* **WHAT YOU WILL DO**
Count the lines of the material below that contain the string "pixels", matching case exactly. Reply with the number only.

* **PROVIDED INFORMATION**
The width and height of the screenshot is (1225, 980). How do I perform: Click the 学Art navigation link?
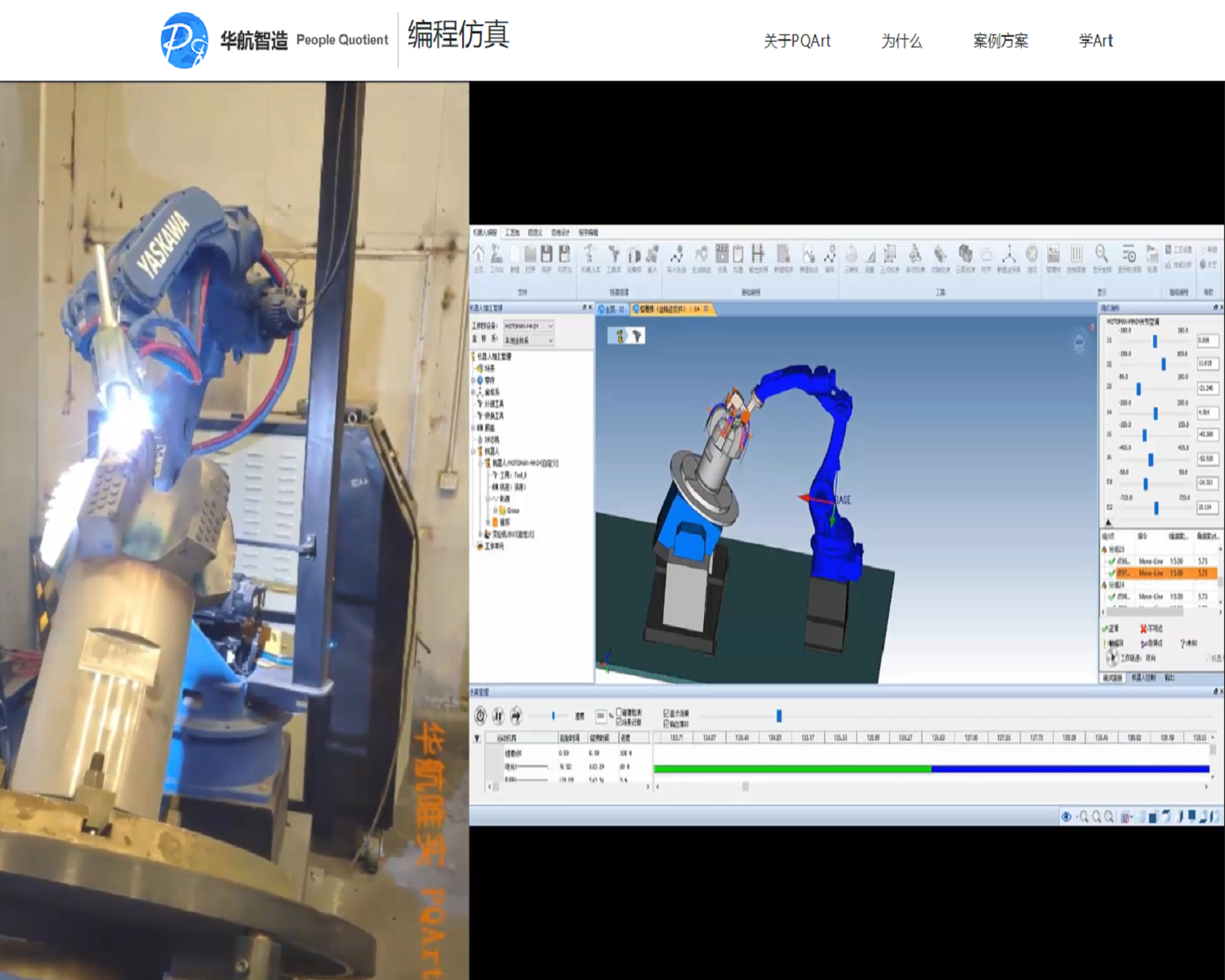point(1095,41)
==
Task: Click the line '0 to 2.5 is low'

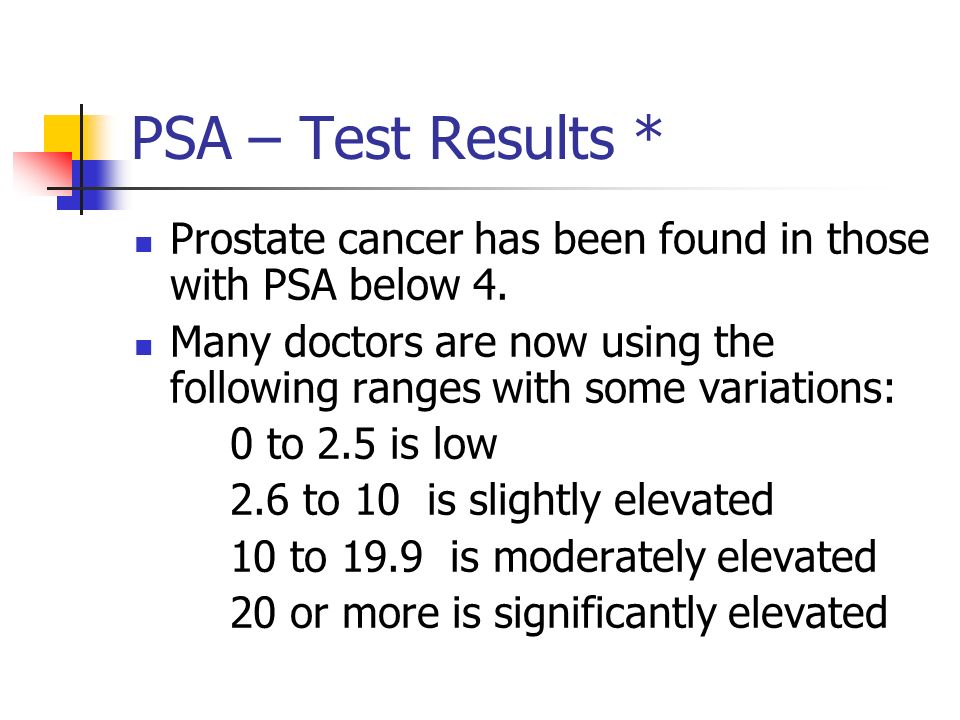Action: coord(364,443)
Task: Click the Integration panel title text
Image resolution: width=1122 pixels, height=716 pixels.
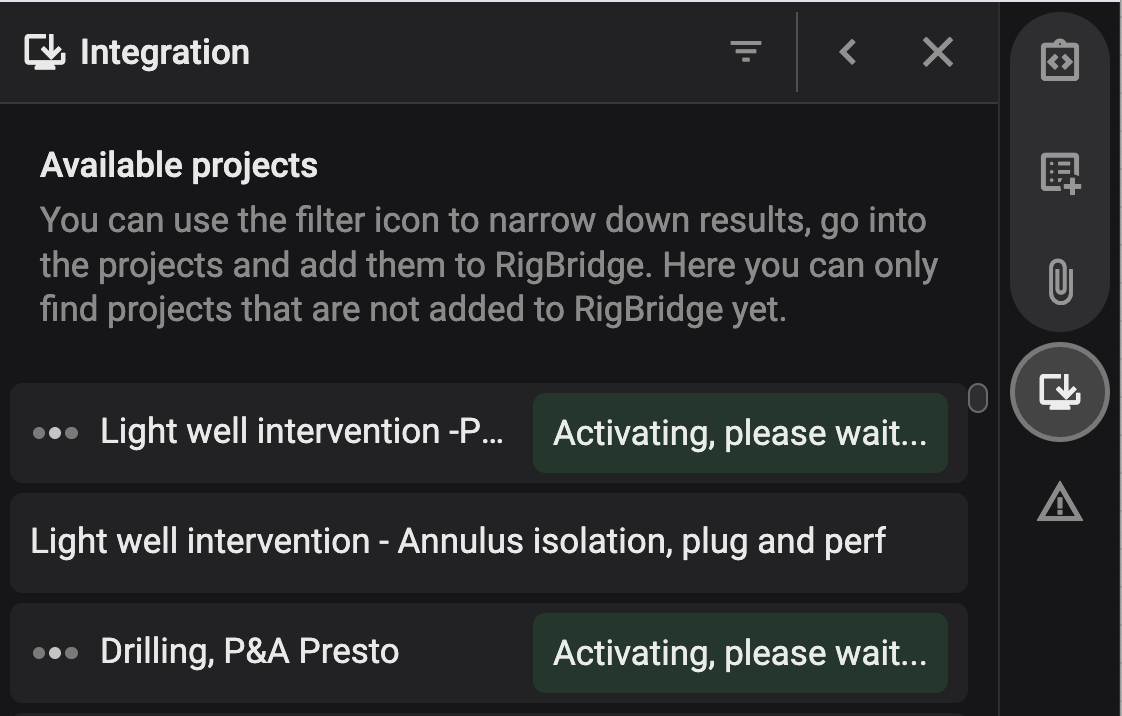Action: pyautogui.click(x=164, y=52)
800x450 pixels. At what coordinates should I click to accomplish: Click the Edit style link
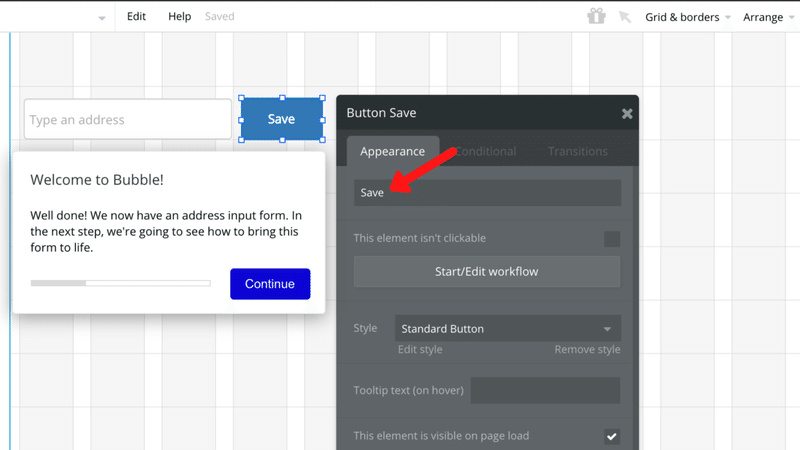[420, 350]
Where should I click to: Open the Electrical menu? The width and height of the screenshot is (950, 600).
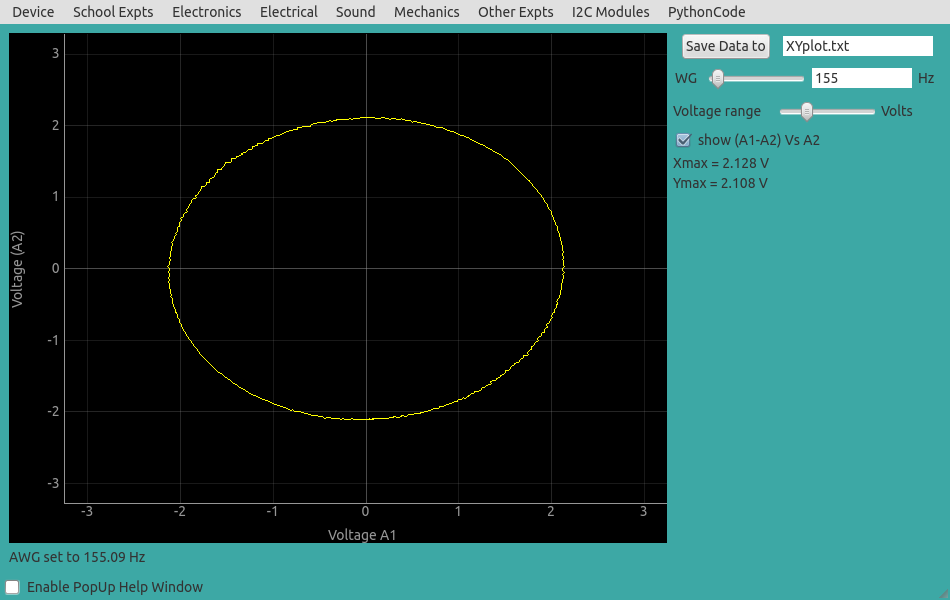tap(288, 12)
* * *
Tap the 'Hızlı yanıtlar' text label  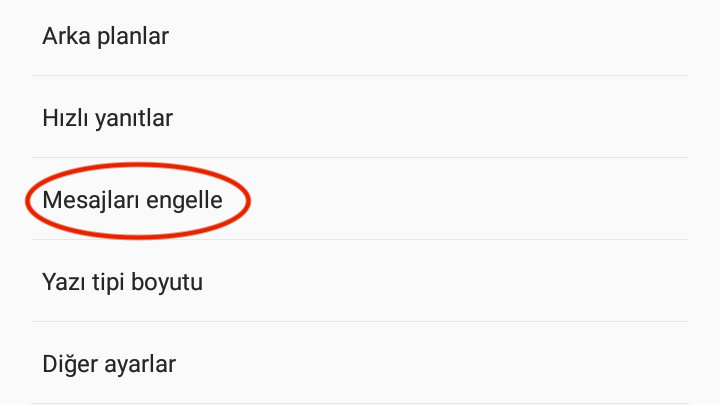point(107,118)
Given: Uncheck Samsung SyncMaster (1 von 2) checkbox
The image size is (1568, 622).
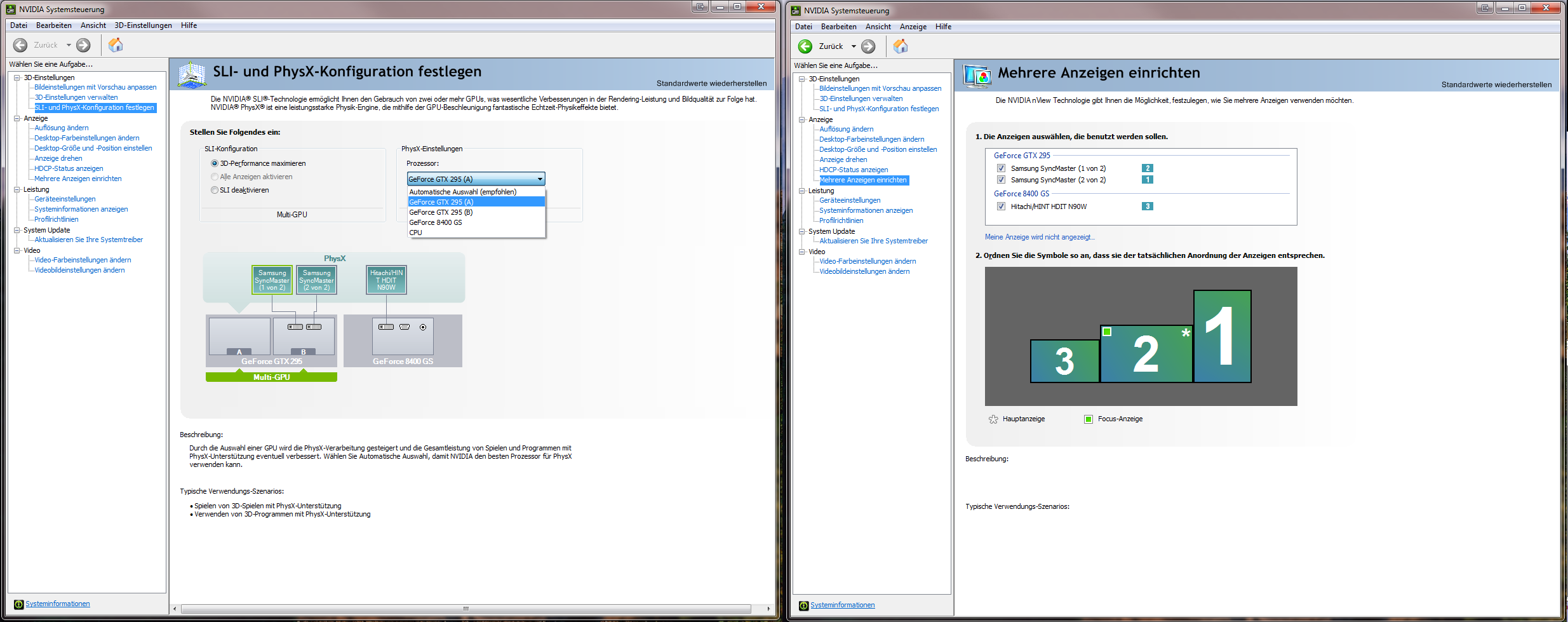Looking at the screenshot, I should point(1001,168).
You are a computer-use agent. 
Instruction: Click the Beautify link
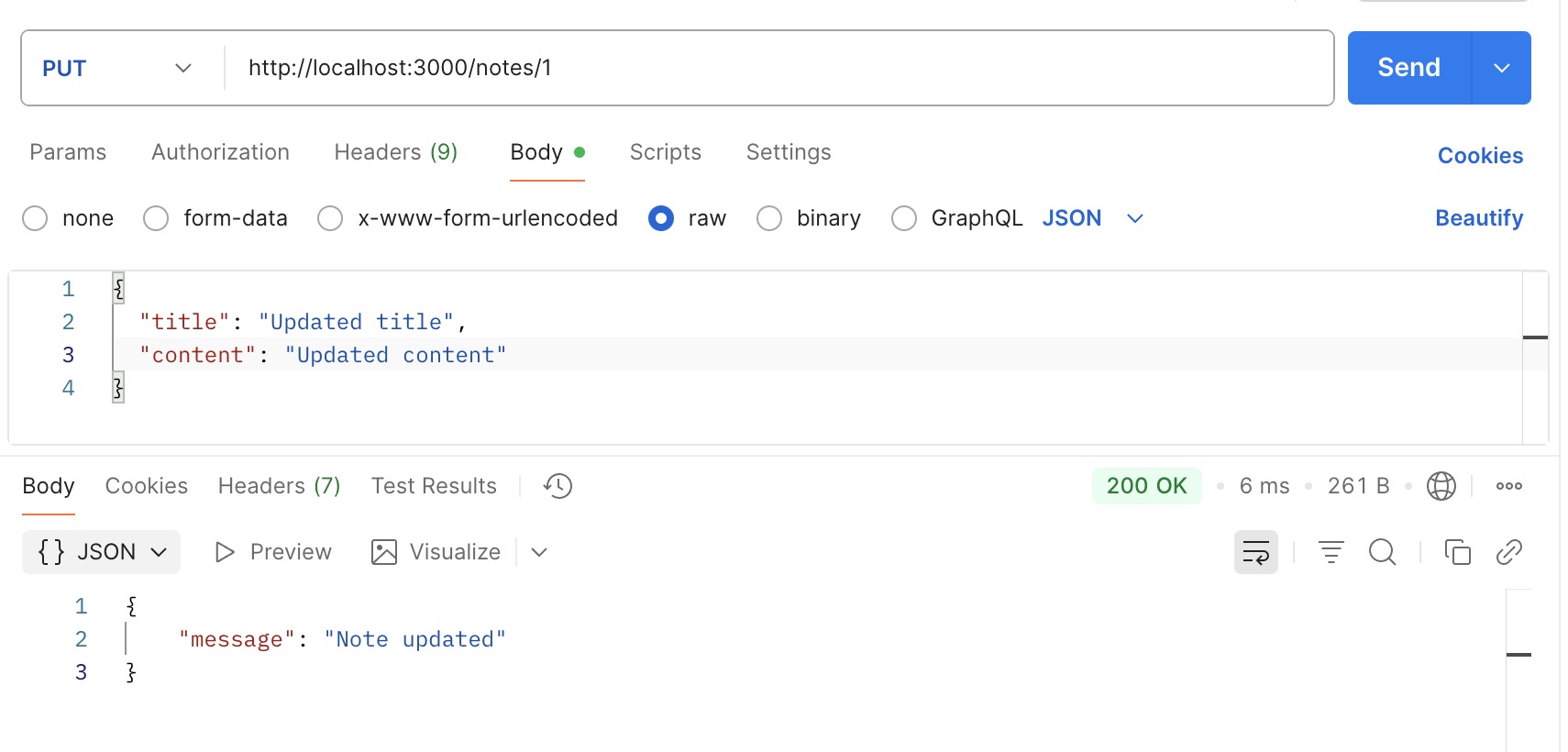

* **FINISHED EXERCISE**
2